Once the jury has deliberated and they all area able to agree on a decision, they will return and present their decision to the court. They may find the defendant not guilty and this is referred to as an acquittal. When this occurs, the defendant will be released from custody and due to the double jeopardy law, they cannot be charged for the crime again.

When they are found not guilty this is different from a charge of innocence. Innocence would mean that the jury did not do it but not guilty means that the jury was not convinced by the evidence and arguments that the defendant committed the crime beyond all reasonable doubt. If the defendant is found guilty, they will then be sentenced for the crime. In a case where there are multiple charges, a defendant may be found guilty on some accounts and not guilty on others.

When a defendant is found guilty, they may be able to pursue having the case appealed.

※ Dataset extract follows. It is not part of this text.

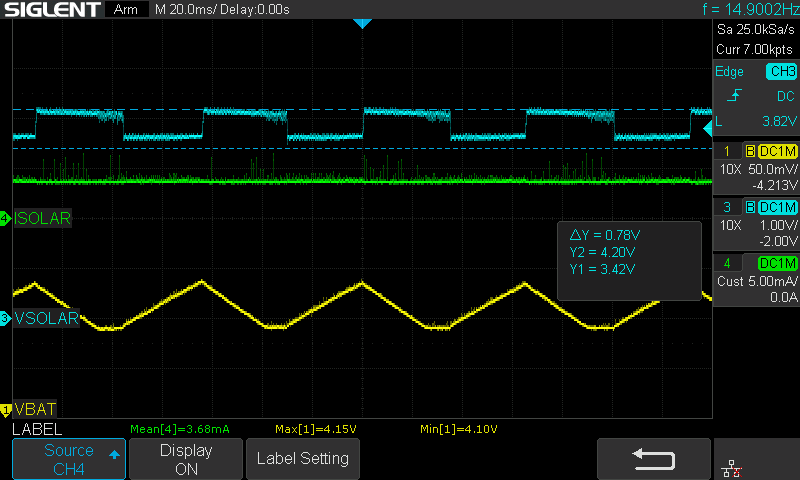Click the VSOLAR channel label
800x480 pixels.
(x=43, y=319)
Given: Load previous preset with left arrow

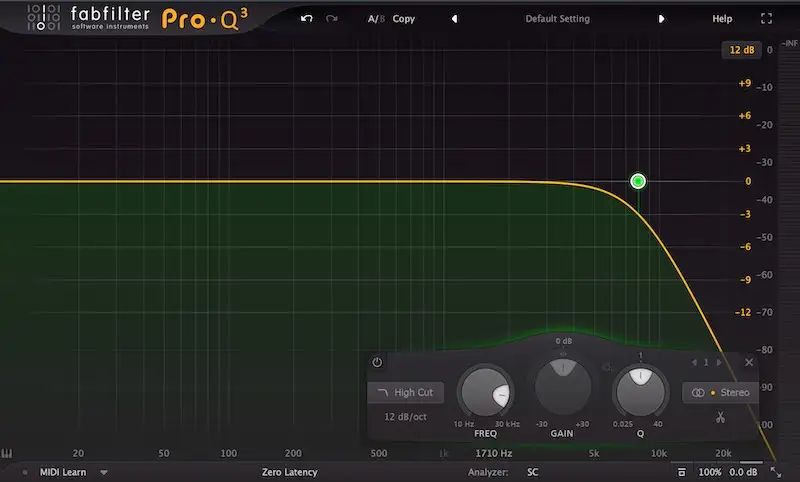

This can be done when they believe there was not enough evidence for the verdict they received or when they believe mistakes took place which hurt their case. In a misdemeanor case, the Notice of Appeal should be filed within 30 days from the date of judgment or order. In a felony case, the Notice of Appeal-Felony should be filed within 60 days from the date of judgment or order.

An appeal with will be handled by the appellate court and they will simply review the information from the previous trial, rather than holding a completely new trial. In order for them to choose to overturn the other decision, they need to see that some error occurred that influenced the final verdict.